# Kato curves



## bewhole (Dec 31, 2016)

I have just bought some Kato track sets from someone on here and it seems the curves are too "Wide" to make it around and stay on the table. (My fault) so my question is what size curve is the sharpest that you can have for kato track. ( the table is 2 foot wide) I meant to cut it 3 foot but I got distracted and cut 2 foot. The curves I have now are R348-45 and R315-45 out of the M2 and V6 sets.
Thanks.


----------



## vette-kid (May 2, 2020)

I think they have 249... or something like that. Just under 10" or so

Sent from my SM-G781U using Tapatalk


----------



## Old_Hobo (Feb 20, 2014)




----------



## Old_Hobo (Feb 20, 2014)

bewhole said:


> I have just bought some Kato track sets from someone on here and it seems the curves are too "Wide" to make it around and stay on the table. (My fault) so my question is what size curve is the sharpest that you can have for kato track. ( the table is 2 foot wide) I meant to cut it 3 foot but I got distracted and cut 2 foot. The curves I have now are R348-45 and R315-45 out of the M2 and V6 sets.
> Thanks.


I would re-cut it to 3 foot….


----------



## bewhole (Dec 31, 2016)

Old_Hobo said:


> I would re-cut it to 3 foot….


Wish I could. LOL Can not afford A new sheet of plywood right now tho. Thanks for the chart it will make it much easier.


----------



## Old_Hobo (Feb 20, 2014)

So you can afford Kato track, but not a piece of wood…..and then try and fit track onto a layout that wasn’t planned (which will be more wasted money)….

That doesn’t make sense to me….but maybe that’s just me…..


----------



## GNfan (Jun 3, 2016)

I'm working on a 2' x 2' layout using Kato Unitrack as sharp as 7" radius. I haven't noticed any issues yet with little Bachmann 0-6-0's pulling 40' boxcars; but it's pretty much an "under the Christmas tree" layout with no turnouts or fancy trackwork. Your mileage may vary.


----------



## bewhole (Dec 31, 2016)

GNfan said:


> I'm working on a 2' x 2' layout using Kato Unitrack as sharp as 7" radius. I haven't noticed any issues yet with little Bachmann 0-6-0's pulling 40' boxcars; but it's pretty much an "under the Christmas tree" layout with no turnouts or fancy trackwork. Your mileage may vary.


All that I am having on this is a 2-8-2 and atlas VO-1000s for right now. Got some R249 coming so we will see how that goes.


----------



## vette-kid (May 2, 2020)

Old_Hobo said:


> So you can afford Kato track, but not a piece of wood…..and then try and fit track onto a layout that wasn’t planned (which will be more wasted money)….
> 
> That doesn’t make sense to me….but maybe that’s just me…..

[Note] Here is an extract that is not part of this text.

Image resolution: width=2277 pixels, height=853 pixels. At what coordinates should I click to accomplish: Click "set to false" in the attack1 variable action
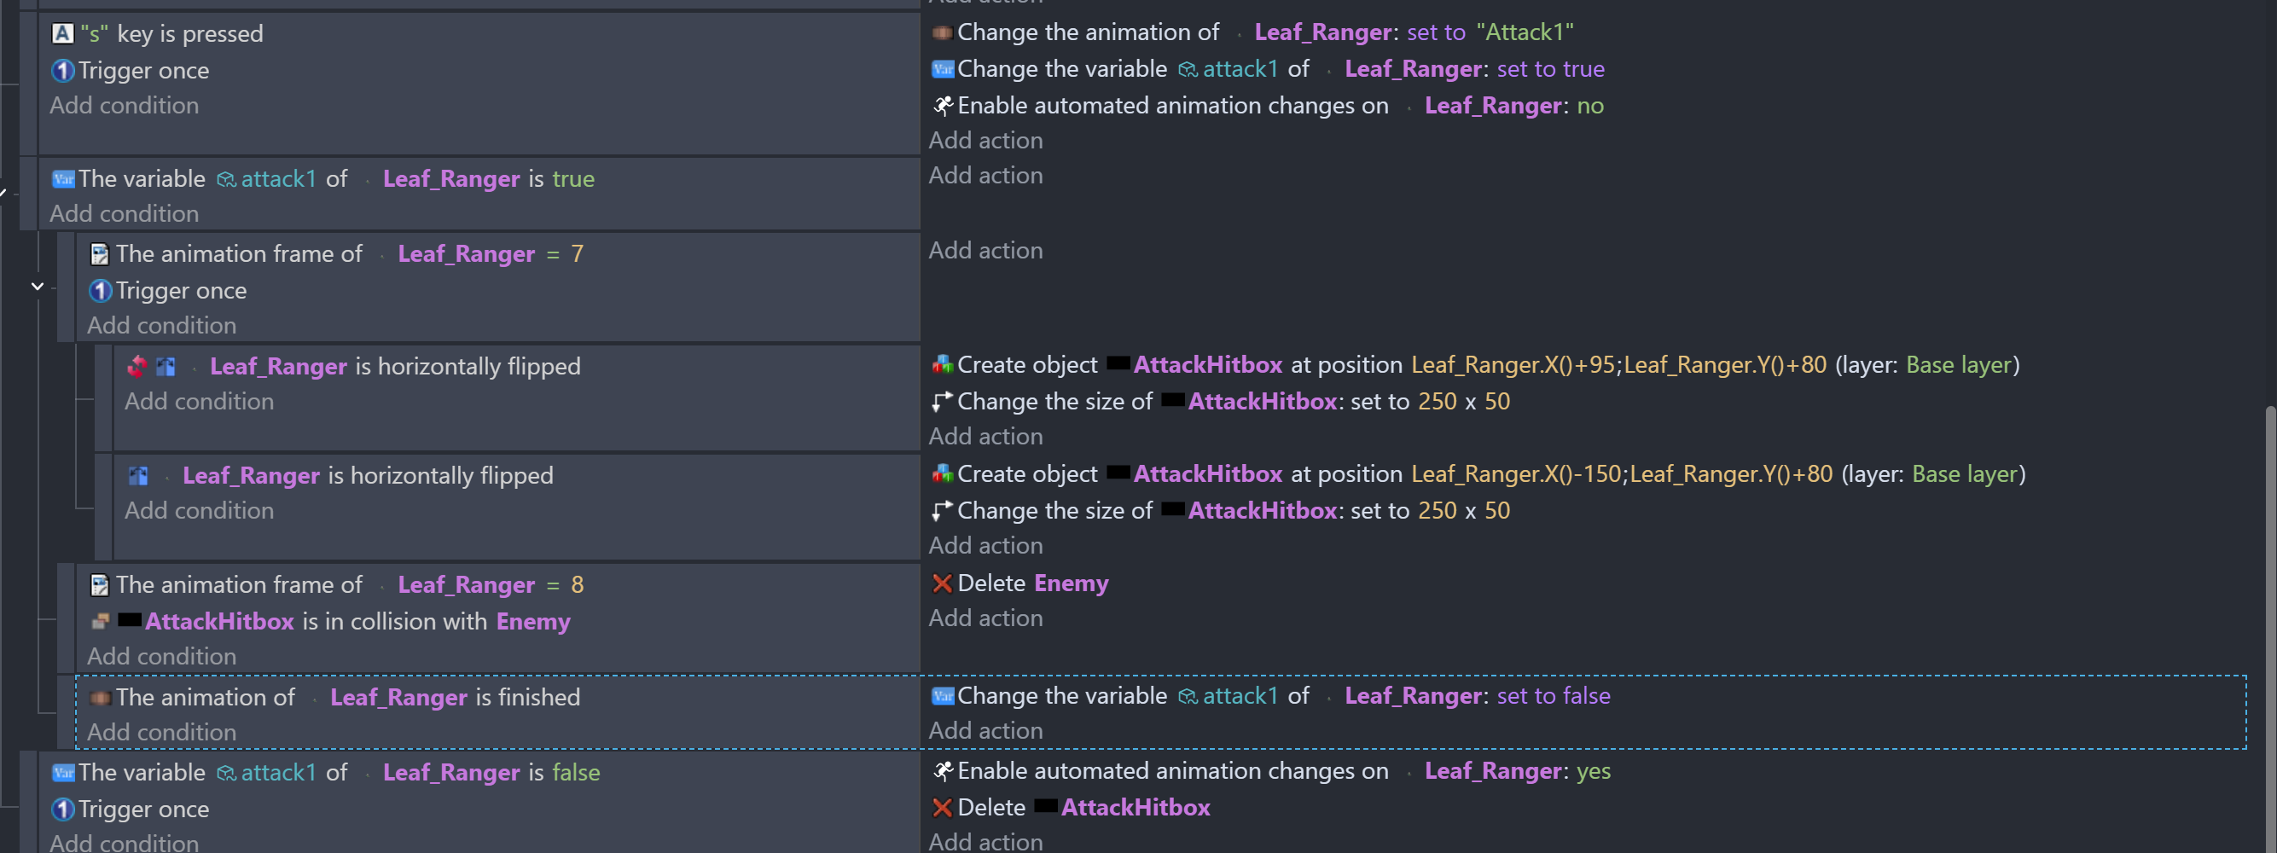(1553, 697)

Gotta go with hobo on this one, I know plywood is expensive right now... but it's got to be cheaper than new track. Or connect two pieces, just support it well underneath so it doesn't shift. 

Sent from my SM-G781U using Tapatalk


----------



## MichaelE (Mar 7, 2018)

I think "measure twice, cut once" applies here...


----------



## bewhole (Dec 31, 2016)

MichaelE said:


> I think "measure twice, cut once" applies here...


LOL That is true. I cut this back in Dec of last year and after I see what I had done I said well this will work for now. I have limited space to work with so I Built the room around it. (Train,Bed,Computer room) All in a 11x12 foot room with two windows on two walls. I setup Atlas track on it. Worked fine till I decided to "Upgrade" to kato now I just need to have the right curves and I will be back in business. I have a 2'x8' table so it should be fine.
I forgot I hope it will run better too. LOL


----------



## CTValleyRR (Jul 26, 2014)

Limited space is something most of us face.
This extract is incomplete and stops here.